* **Text block**

§

When new matter is created using high energy collisions it appears to have about a 50 percent chance of being either matter or antimatter. Because of this, one of the great mysteries in science is why the universe appears to be almost entirely regular matter.

[Subatomic particles](https://en.wikipedia.org/wiki/Subatomic_particle) have basic properties: mass, spin, charge, flavor, color, etc. A particle will differ from other particles because it has different mass, different spin, different charge, etc.

Antimatter is, particle by particle, everything else the same but the CHARGE is the opposite. For example, electron has -1 charge, positron has +1 charge, but the same mass as the electron.

[Certain nuclear](https://en.wikipedia.org/wiki/Nuclear_reaction) reactions create positrons and other antimatter particles as a result of the reaction.

Doing nuclear reactions in large quantities would result in too much energy being released (or absorbed), at the scale of nuclear reactors / bombs. But, physicists can use [particle accelerators](https://en.wikipedia.org/wiki/Particle_accelerator) to smash into each other a few particles (atoms) at a time, which can result in a few positrons or other antimatter particles.

These can be “pulled out” and “stored” using magnetic fields, because, like electrons, they’re charged so they respond to electric and magnetic fields.

Anyway, a few particles at a time / per second = hundreds of millions of dollars per year to get a few milligrams.

Did OP mean dark matter?

§

* **Collected data**
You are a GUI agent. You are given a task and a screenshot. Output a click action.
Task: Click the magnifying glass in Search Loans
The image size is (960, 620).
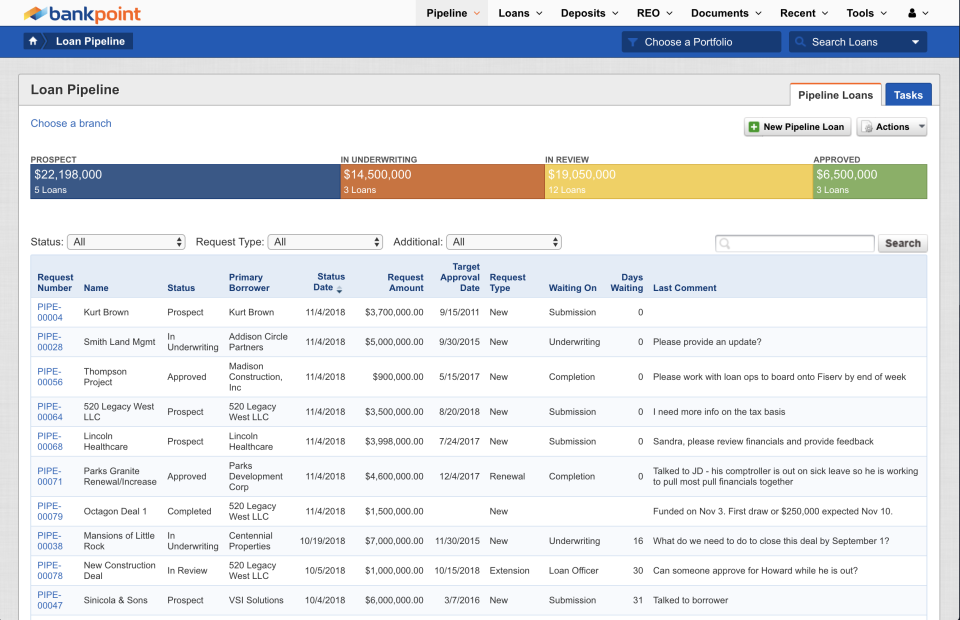(800, 41)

§

In the antimatter text, what charge does a positron have?

* **Exercise result**
A positron has a charge of +1.